The History of Modeling Decisions using Tables (Part 2)
In Part 1 an overview was given of early developments and fundamentals of tabular decision modeling, and of the conversion and algorithms era, building up to the 1982 Report of the CODASYL Decision Table Task Group: A Modern Appraisal of Decision Tables. It is worthwhile to have a deeper look into this report (Figure 1) defining so many of the fundamental concepts, best practices, notation, kinds of tables, development methods, definitions, structures, application areas, etc.
Figure 1. The 1982 Report of the CODASYL Decision Table Task Group
The Decision Table Task Group was initiated in 1973 by CODASYL's System Committee. CODASYL (Conference on Data Systems Languages) is mostly known for its work on the development of the COBOL language and its activities in standardizing database interfaces (the CODASYL Data Model), but it also worked on a wide range of other topics. The Decision Table Task Group was chaired by Jonas Rabin from 1973-1975, by Paul Jorgensen from 1975-1978, and by Nick Marselos from 1978 until publication of the report.
1. Basic concepts
A decision table is a tabular representation used to describe and analyze decision situations, where the value of a number of conditions determines the value of a set of actions.
The tabular representation of the decision situation is characterized by the separation between conditions and actions, on one hand, and between subjects and entries (condition or action values), on the other. The decision table thus consists of four elements: condition stub, action stub, condition entries, and action entries. Every table column (or row) indicates the action value(s) for a specific combination of condition values.

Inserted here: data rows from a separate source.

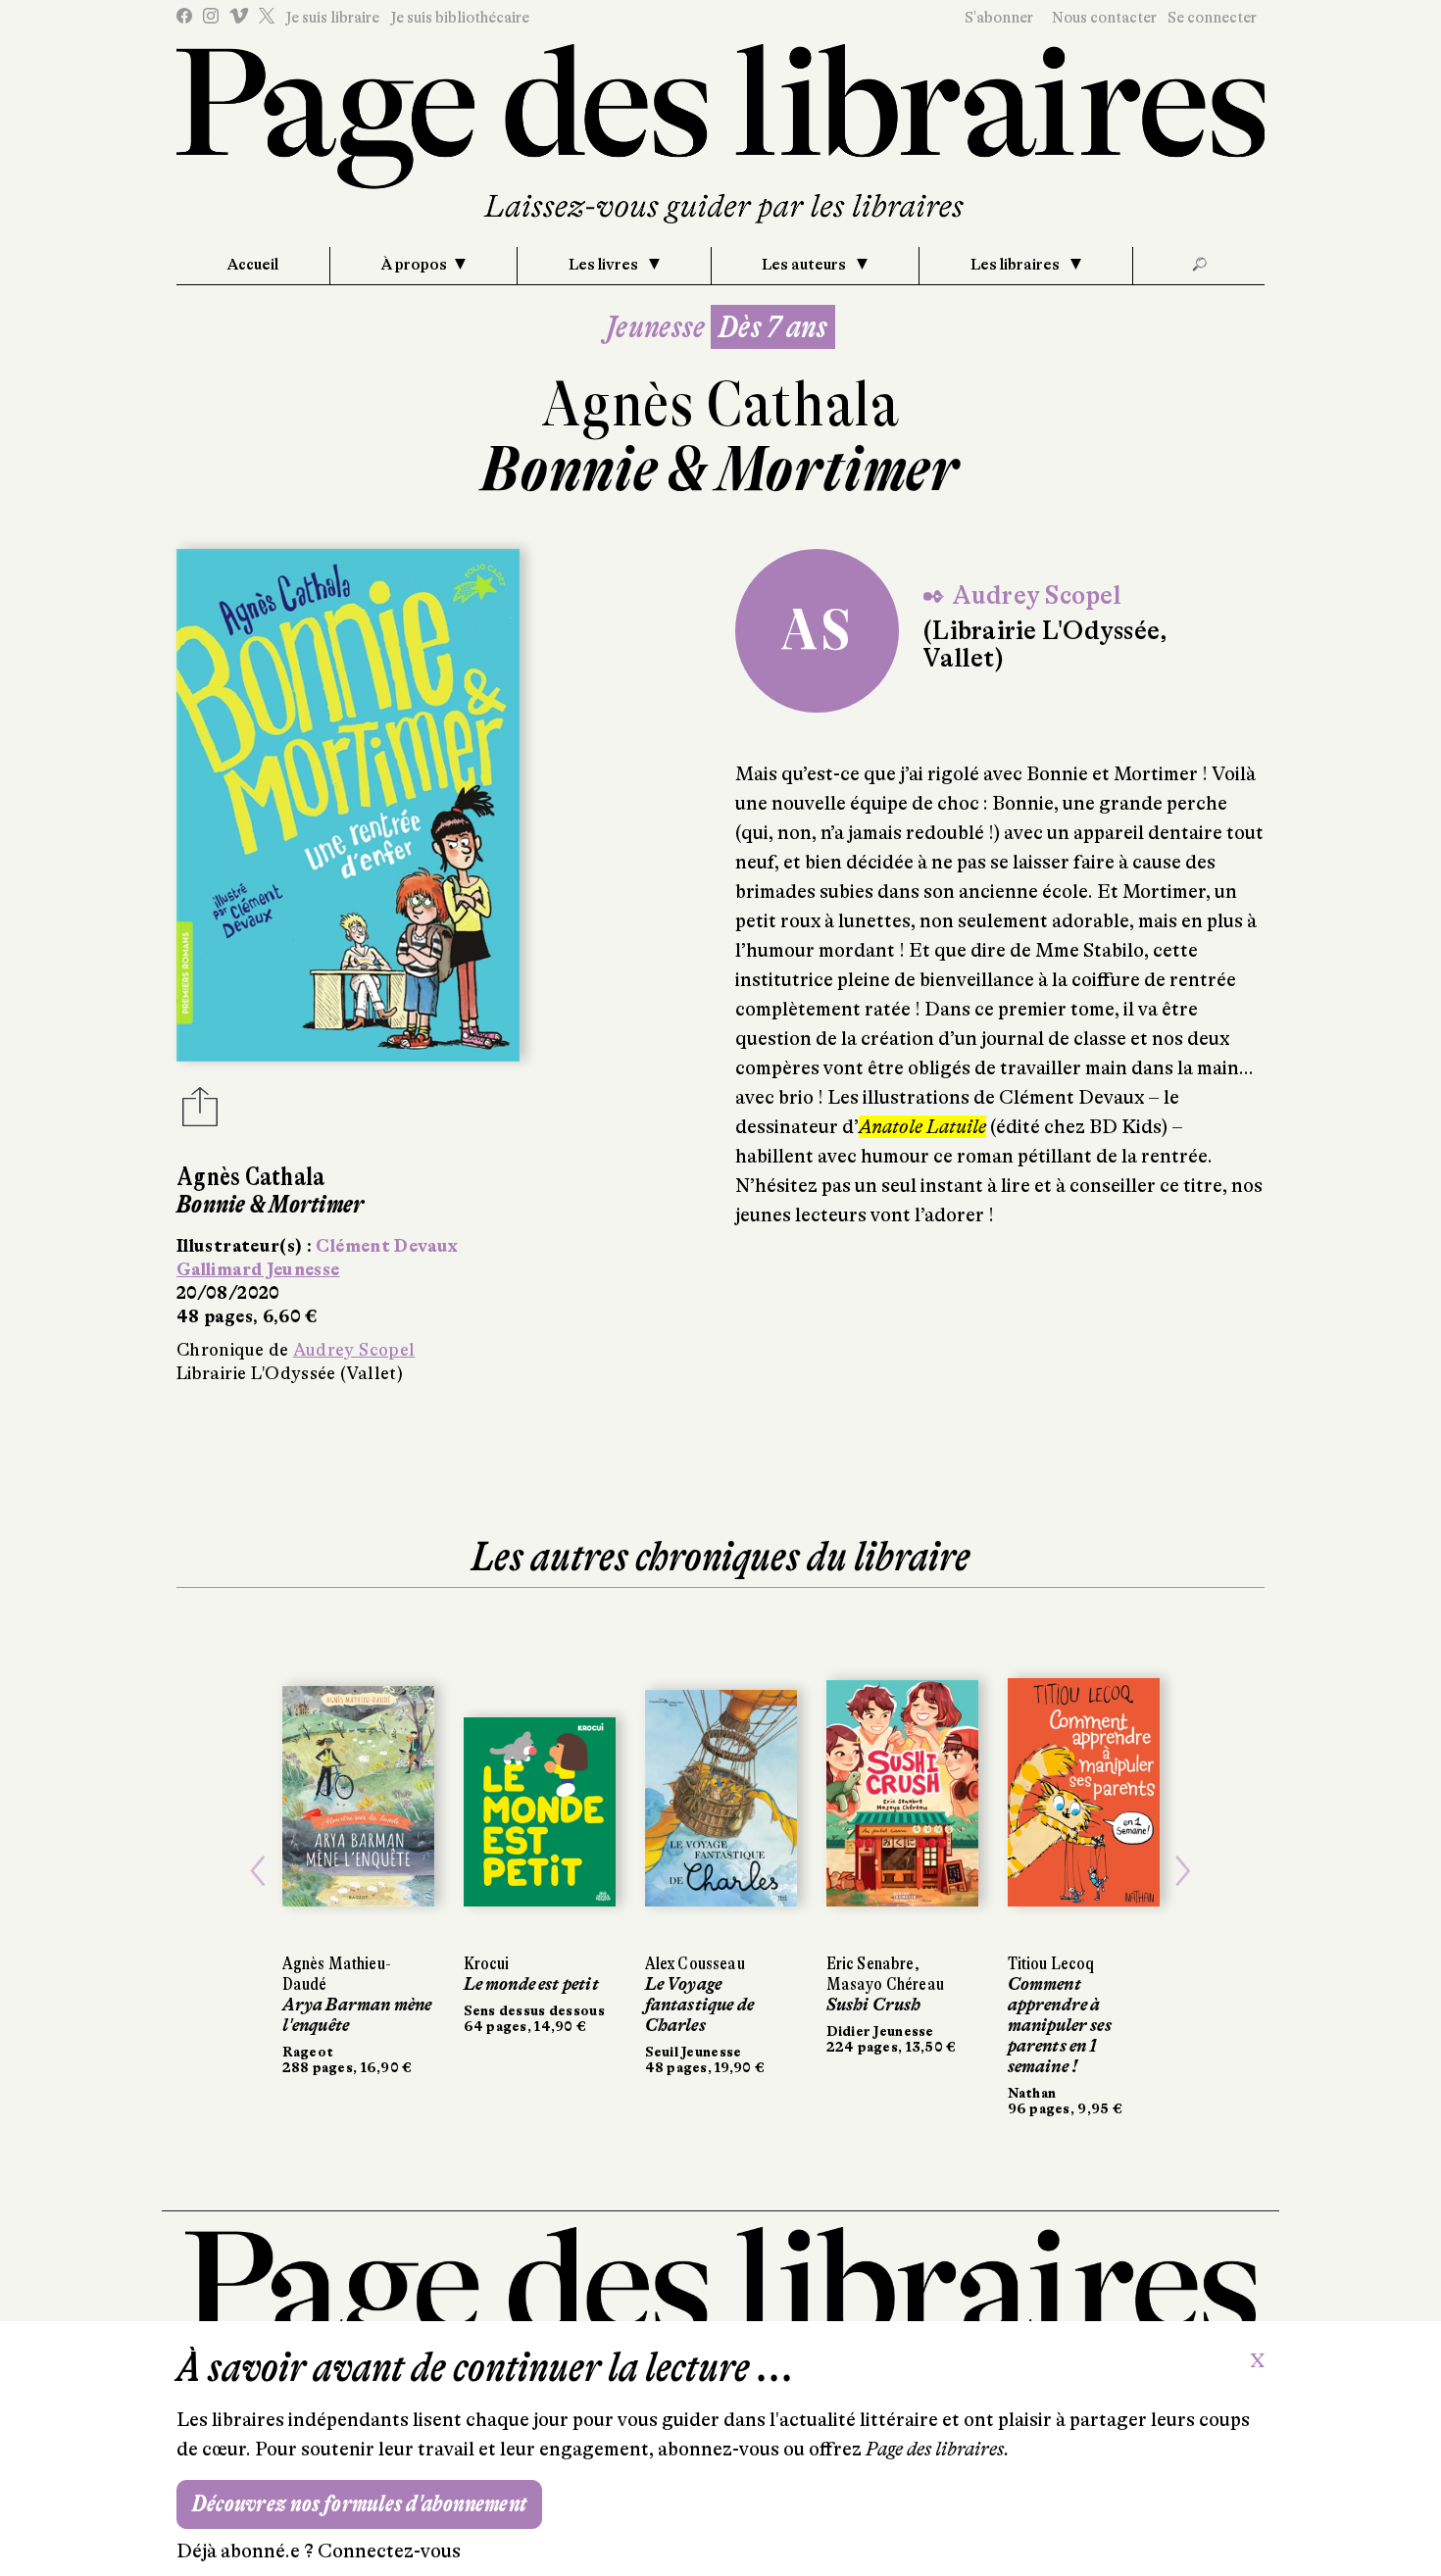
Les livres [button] (605, 264)
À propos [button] (414, 264)
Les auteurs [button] (805, 264)
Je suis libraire (332, 17)
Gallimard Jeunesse (257, 1269)
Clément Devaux (387, 1246)
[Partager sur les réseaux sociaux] (200, 1112)
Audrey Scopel (354, 1350)
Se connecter (1212, 17)
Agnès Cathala (720, 404)
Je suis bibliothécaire (459, 17)
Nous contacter (1104, 17)
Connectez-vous (389, 2551)
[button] (258, 1871)
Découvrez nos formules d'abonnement (359, 2504)
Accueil (252, 264)
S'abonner (999, 17)
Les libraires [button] (1016, 264)
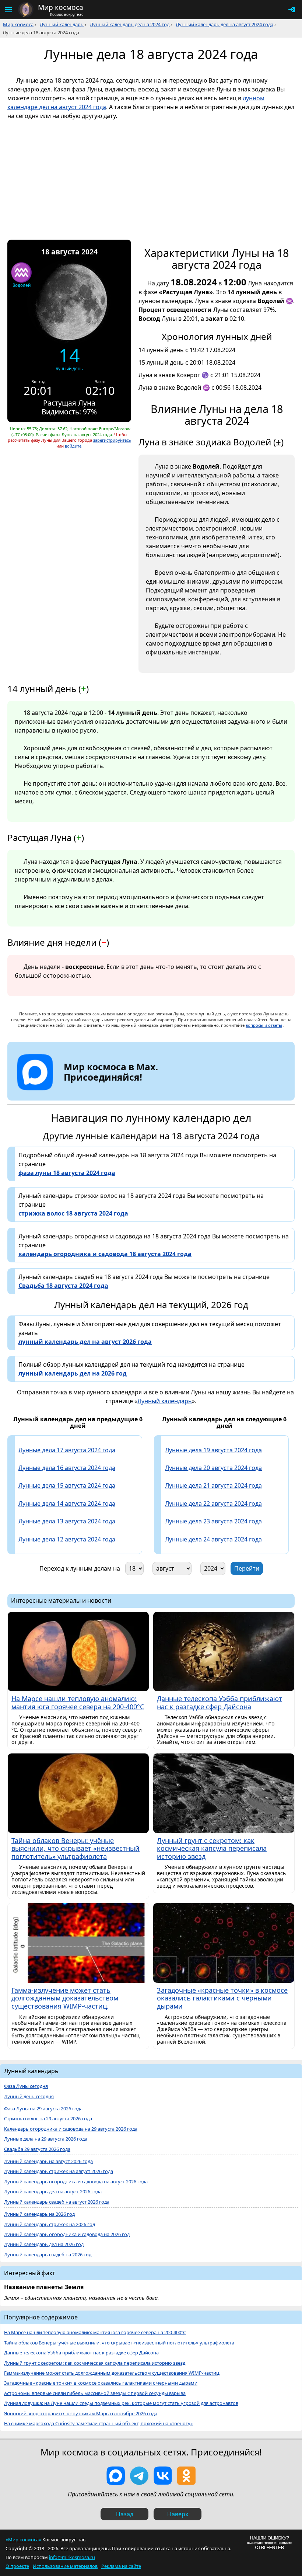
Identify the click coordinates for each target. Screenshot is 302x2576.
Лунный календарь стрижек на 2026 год (49, 2224)
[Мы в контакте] (163, 2476)
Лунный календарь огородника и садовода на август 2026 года (76, 2182)
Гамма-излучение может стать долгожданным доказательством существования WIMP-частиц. (112, 2373)
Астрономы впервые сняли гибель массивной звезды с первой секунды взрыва (95, 2393)
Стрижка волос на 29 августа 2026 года (48, 2119)
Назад (124, 2514)
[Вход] (291, 9)
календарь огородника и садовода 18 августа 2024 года (105, 1254)
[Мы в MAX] (116, 2476)
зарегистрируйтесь (112, 440)
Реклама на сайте (121, 2566)
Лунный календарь (62, 24)
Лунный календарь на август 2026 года (48, 2161)
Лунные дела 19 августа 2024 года (213, 1450)
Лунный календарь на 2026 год (39, 2214)
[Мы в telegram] (139, 2476)
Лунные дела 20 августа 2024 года (213, 1468)
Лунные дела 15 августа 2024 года (66, 1485)
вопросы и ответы (264, 1025)
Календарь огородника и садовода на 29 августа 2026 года (70, 2129)
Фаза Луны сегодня (26, 2086)
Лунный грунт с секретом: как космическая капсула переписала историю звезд (94, 2363)
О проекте (17, 2566)
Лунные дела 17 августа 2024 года (66, 1450)
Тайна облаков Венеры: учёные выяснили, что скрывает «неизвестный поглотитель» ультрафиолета (119, 2343)
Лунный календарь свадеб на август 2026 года (56, 2202)
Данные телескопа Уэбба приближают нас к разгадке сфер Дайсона (81, 2353)
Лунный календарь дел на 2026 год (44, 2244)
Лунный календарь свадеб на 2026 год (47, 2255)
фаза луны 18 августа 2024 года (66, 1173)
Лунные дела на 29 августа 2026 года (45, 2139)
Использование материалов (65, 2566)
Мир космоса (18, 24)
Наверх (177, 2514)
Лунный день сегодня (29, 2096)
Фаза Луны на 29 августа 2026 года (43, 2109)
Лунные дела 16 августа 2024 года (66, 1468)
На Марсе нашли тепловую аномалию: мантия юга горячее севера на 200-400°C (95, 2332)
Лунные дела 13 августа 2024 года (66, 1521)
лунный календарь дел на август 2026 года (85, 1342)
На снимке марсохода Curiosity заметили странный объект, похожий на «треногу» (98, 2423)
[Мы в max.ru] (105, 1090)
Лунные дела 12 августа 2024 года (66, 1539)
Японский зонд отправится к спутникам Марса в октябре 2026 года (80, 2413)
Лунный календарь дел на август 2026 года (53, 2192)
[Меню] (8, 9)
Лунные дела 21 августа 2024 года (213, 1485)
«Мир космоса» (23, 2539)
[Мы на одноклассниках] (186, 2476)
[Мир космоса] (26, 9)
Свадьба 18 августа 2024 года (63, 1286)
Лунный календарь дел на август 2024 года (224, 24)
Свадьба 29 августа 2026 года (37, 2149)
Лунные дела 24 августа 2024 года (213, 1539)
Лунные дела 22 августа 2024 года (213, 1503)
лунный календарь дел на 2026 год (72, 1373)
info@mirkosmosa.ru (72, 2557)
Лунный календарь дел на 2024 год (129, 24)
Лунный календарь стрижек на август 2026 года (58, 2171)
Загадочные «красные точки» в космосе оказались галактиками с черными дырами (100, 2383)
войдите (73, 446)
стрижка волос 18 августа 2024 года (73, 1213)
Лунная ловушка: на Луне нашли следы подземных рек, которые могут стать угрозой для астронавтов (121, 2403)
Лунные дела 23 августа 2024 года (213, 1521)
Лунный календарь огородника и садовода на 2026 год (67, 2234)
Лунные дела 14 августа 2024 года (66, 1503)
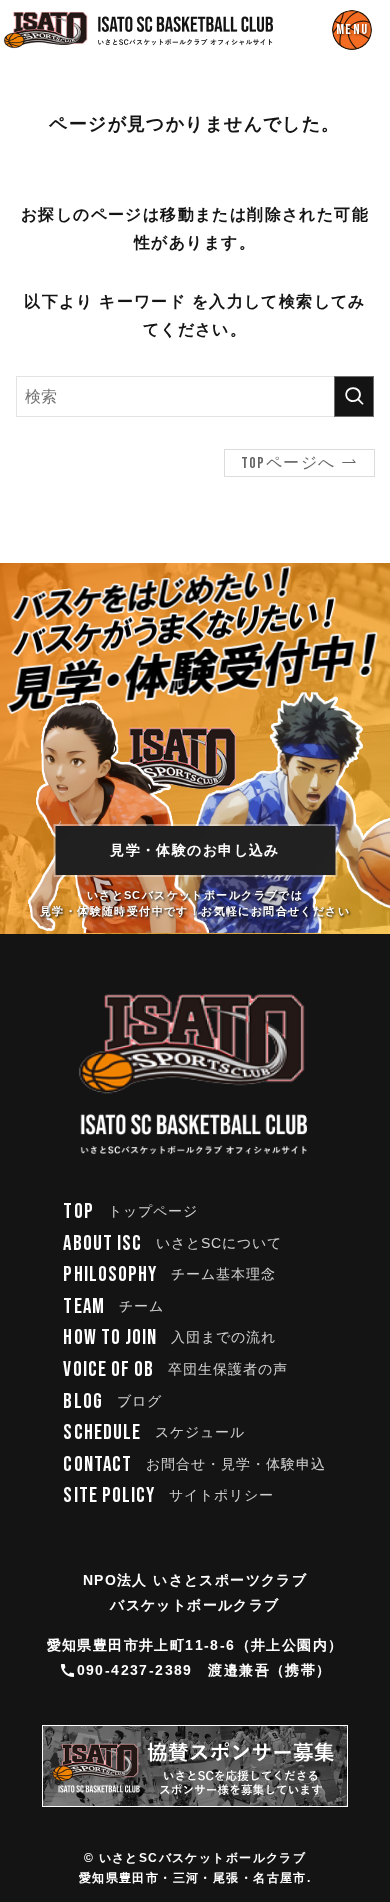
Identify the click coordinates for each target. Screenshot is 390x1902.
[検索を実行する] (354, 396)
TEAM (113, 1306)
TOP (130, 1211)
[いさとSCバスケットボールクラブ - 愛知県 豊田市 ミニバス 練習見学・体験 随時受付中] (139, 30)
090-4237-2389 (135, 1670)
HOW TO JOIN (169, 1337)
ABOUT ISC (172, 1243)
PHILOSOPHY (169, 1274)
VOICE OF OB (175, 1369)
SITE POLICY (168, 1495)
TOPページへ (288, 463)
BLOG (112, 1401)
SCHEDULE (154, 1432)
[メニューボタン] (352, 30)
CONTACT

A decision table is a tabular representation of a decision problem. A decision table can be defined as a triple D = (C,A,R) where C is a set of conditions, A is a set of actions, and R is a set of rules, i.e., R is a relation that maps C into A so that A=R(C).
The condition set
- C is a set of conditions C(1),C(2),C(3),… relevant to the decision. Each condition C(i) consists of a condition subject CS(i) and a set of condition alternatives [CA(i,1), CA(i,2), …]. In the first decision tables (called limited entry decision tables) the set of alternatives was limited to Yes/No, but soon other alternatives were allowed, e.g., a range of values for Age: <20, 20-60 (both included), >60.
The action set
- A is a set of actions A(1),A(2),A(3),…. Each action A(i) consists of an action subject AS(i) and a set of action alternatives [AA(i,1), AA(i,2), …]. Sometimes the alternatives are limited to X and — (to save space), but any action alternatives (e.g., numeric values) are allowed. Depending on the purpose of the decision table, there can be one action with multiple alternatives only (e.g., in a classification decision), one limited true/false action only (e.g., in an eligibility decision), or multiple actions.
- R is a relationship that maps points of the condition space CS (Cartesian product of C) into points of the action space AS (Cartesian product of A). The condition space is the set of all combinations of condition alternatives, whereas the action space holds all combinations of action alternatives. The relation R consists of a series of rules, each of which associates a point in CS with a point in AS.
1.2 An example
Figure 2. Expanded decision table
The table in Figure 2 shows all distinct combinations of the conditions Age and Sex and assigns them to CustomerType. The table is complete (if sex has only two distinct alternatives) and consistent (rules do not overlap). It is in expanded (canonical) form: every rule is a conjunction of single condition alternatives for every condition. Because some rules (i.e., columns) lead to the same outcome for every alternative of a specific condition (e.g., male or female in the last two rules), the expanded table can be represented more compact, without loss of meaning, as a contracted table (Figure 3).
Figure 3. Contracted decision table
1.3 Tabular representation
The table is represented in a horizontal or vertical format (rules in rows or columns), as shown in this excerpt from the report (pages 3-4):
Figure 4. Tabular representation in rows or columns
1.4 Completeness and consistency
The relation R is said to be a function from CS to AS if
- The domain of R is CS, i.e., every point c in CS has an image R(c)=a in A.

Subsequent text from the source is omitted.